(What needs to be done):
Please keep to the lines below from the one with "[Slide 3 of 4] (39, 354)" through the one with "[Search] (2412, 76)", and restate them word for word, ends included.

(Exercise input):

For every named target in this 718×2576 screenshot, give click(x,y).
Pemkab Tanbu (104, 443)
...
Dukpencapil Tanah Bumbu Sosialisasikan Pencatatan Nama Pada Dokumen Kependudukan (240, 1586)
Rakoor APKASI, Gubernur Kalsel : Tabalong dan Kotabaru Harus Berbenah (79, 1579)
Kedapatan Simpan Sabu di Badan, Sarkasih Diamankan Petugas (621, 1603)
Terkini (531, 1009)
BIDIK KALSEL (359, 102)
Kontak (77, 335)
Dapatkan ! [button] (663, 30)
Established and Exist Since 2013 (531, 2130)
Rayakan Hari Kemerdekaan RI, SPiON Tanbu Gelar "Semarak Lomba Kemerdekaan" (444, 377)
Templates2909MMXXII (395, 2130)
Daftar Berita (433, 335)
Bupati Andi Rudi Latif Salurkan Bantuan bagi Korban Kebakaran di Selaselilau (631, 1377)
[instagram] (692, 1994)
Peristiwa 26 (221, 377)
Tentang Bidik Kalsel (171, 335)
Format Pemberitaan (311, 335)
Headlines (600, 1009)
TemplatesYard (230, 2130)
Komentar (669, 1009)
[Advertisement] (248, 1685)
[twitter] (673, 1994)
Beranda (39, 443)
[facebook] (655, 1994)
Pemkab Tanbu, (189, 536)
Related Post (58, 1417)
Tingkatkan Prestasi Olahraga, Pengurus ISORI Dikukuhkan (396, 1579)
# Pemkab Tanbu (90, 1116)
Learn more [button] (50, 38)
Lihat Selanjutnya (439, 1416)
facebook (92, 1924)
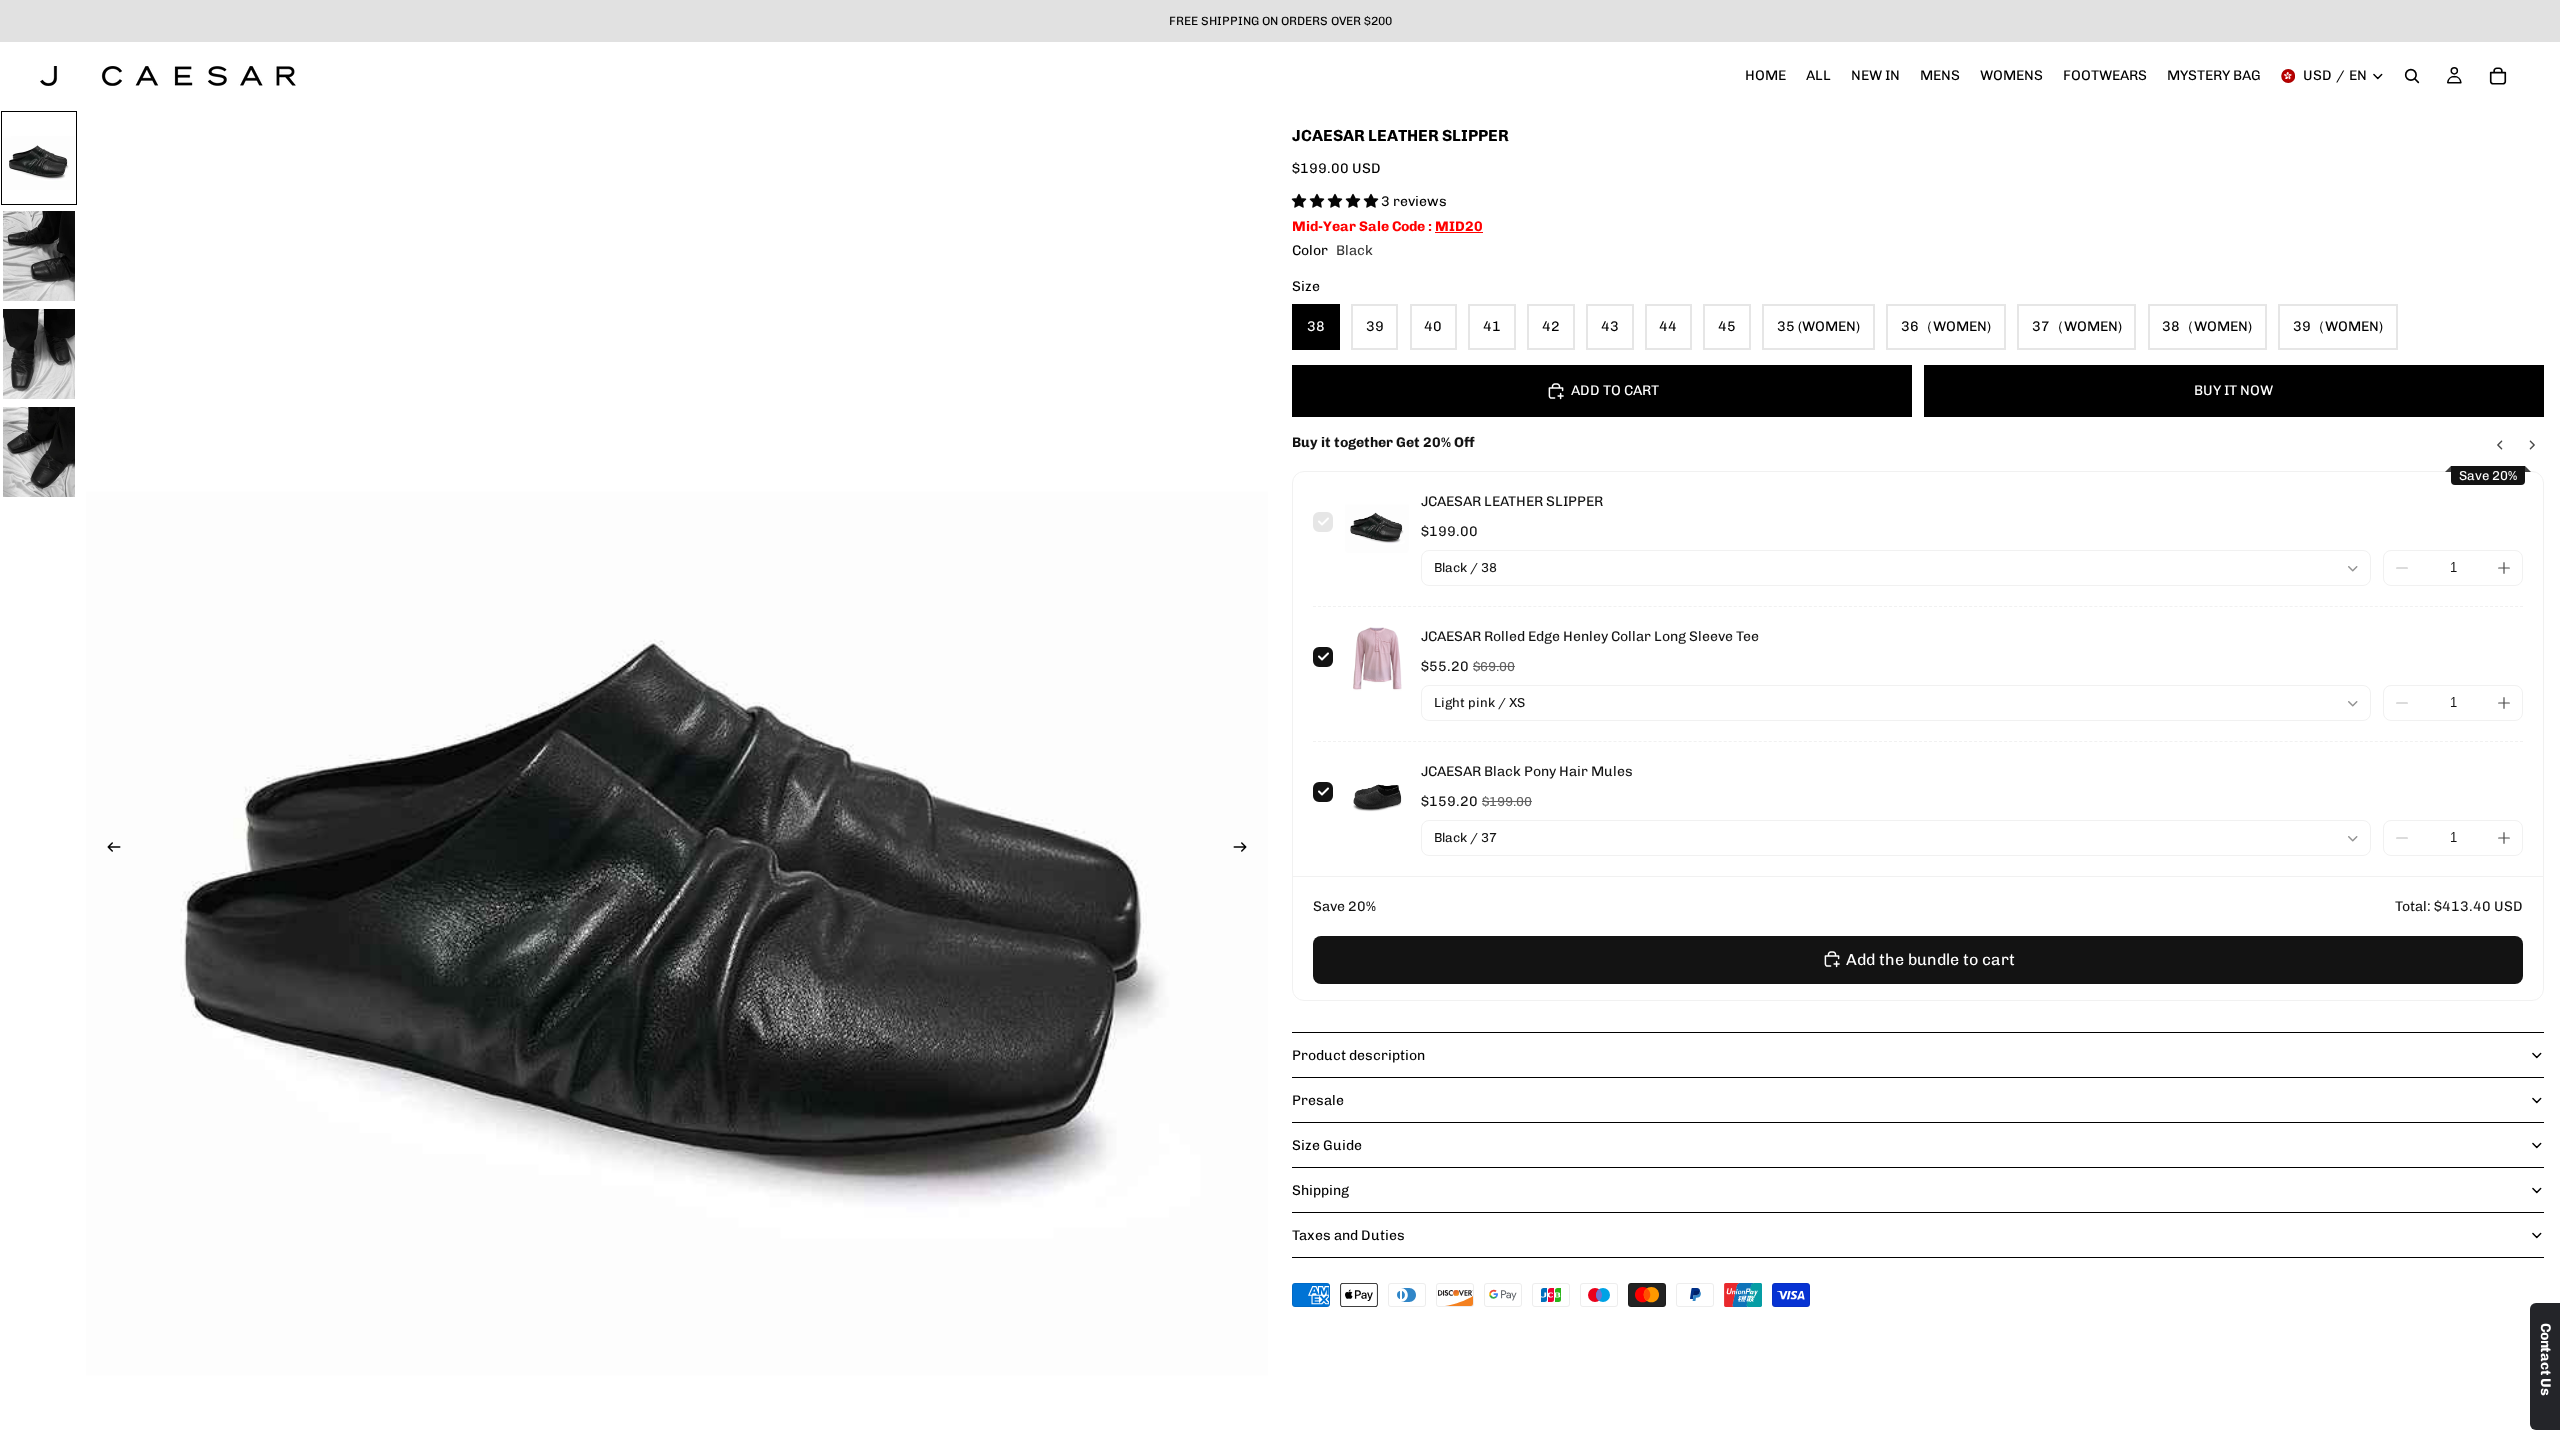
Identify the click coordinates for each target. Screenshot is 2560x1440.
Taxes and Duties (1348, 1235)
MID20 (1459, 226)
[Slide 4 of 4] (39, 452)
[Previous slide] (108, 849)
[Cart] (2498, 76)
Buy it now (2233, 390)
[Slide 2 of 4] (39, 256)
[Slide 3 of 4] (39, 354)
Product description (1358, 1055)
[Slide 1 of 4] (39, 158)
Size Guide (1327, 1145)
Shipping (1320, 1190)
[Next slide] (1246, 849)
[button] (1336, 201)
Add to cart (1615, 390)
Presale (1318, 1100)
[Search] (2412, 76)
--
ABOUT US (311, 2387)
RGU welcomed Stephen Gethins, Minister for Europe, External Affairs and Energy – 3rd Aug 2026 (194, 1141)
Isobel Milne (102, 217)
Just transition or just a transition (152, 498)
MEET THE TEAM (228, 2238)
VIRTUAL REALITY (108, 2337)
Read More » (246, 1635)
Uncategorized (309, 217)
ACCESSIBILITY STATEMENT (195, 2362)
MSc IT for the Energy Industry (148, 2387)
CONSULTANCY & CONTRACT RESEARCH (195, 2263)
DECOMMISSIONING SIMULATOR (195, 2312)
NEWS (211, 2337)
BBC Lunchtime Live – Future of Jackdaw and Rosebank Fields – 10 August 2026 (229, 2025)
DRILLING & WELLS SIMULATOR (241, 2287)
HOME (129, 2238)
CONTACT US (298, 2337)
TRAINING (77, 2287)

(Task result):
[Slide 3 of 4] (39, 354)
Product description (1358, 1055)
[Slide 1 of 4] (39, 158)
Size Guide (1327, 1145)
Shipping (1320, 1190)
[Next slide] (1246, 849)
[button] (1336, 201)
Add to cart (1615, 390)
Presale (1318, 1100)
[Search] (2412, 76)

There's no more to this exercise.